There’ll be no advertising on WikiTribune. Instead, Wales plans to pay for the reporters by raising money from a crowdfunding campaign. The suggested amount is $10 a month, but the amount and frequency of gifts can be modified. One of the benefits in subscribing is supporters will have a say in which stories the site covers.

The initial goal is to raise enough money to hire 10 professional journalists in time for the general election on June 8.

Will Wales and his team of fake news fighters succeed?

It’ll be interesting to see how well WikiTribune does. In essence, it’s news ‘for the people by the people’. It’ll be the first time professional journalists and citizen journalists will work side by side as equals, writing stories as they happen and editing them live, while being backed by community checking. But this notion of stories being checked and rechecked could also be its downfall. Fact-checking is a precious skill that takes time and effort. Citing sources is a start but verifying those sources is a never-ending task. Not only that, but stories break quickly around the clock, are very fast moving and contain multiple strands. How are the thousands of stories that hit the headlines every day going to be properly checked? Wales is going to need very generous donations to recruit the number of journalists he needs to make it work.

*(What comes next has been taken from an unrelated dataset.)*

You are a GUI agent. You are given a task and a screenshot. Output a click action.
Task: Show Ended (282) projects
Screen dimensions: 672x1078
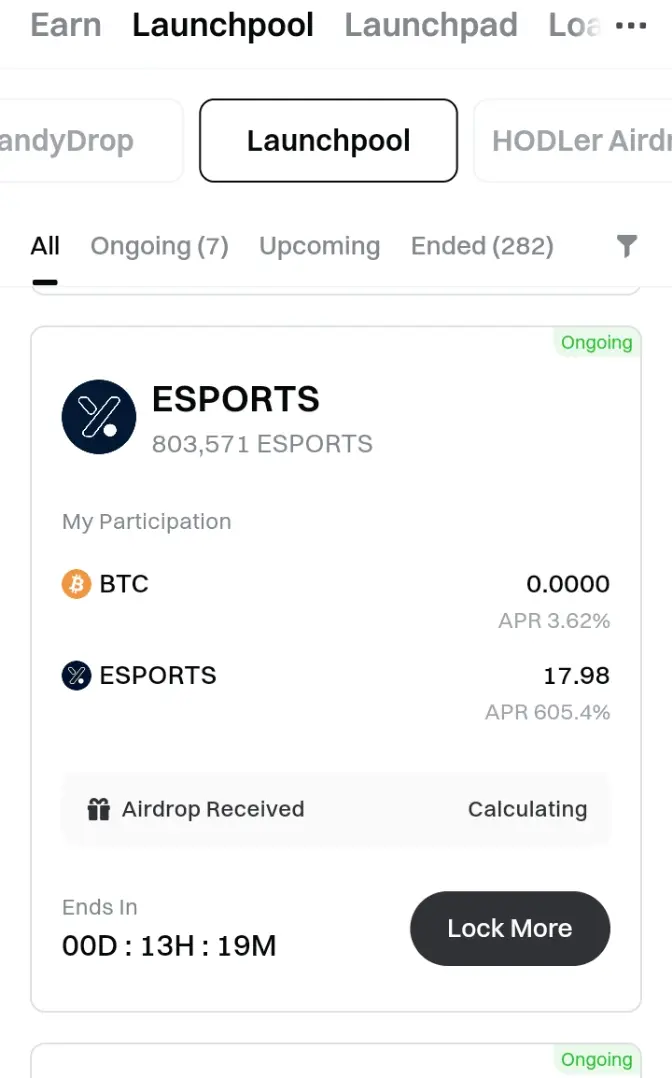pyautogui.click(x=482, y=246)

There’s a deeper question of authorship in all of this too. At what point in the editing and rewriting process does an article cease to be by the person who originally wrote it? If the model is anything like Wikipedia’s page history, the level of transparency that’s necessary to trace a story back to its source can be incredibly time consuming for readers.

Protect your company

While Wales’s vision is admirable, only time will tell if the site will work. It is, however, a welcome start to what will undoubtedly be a long battle to restore credibility to the business of news reporting.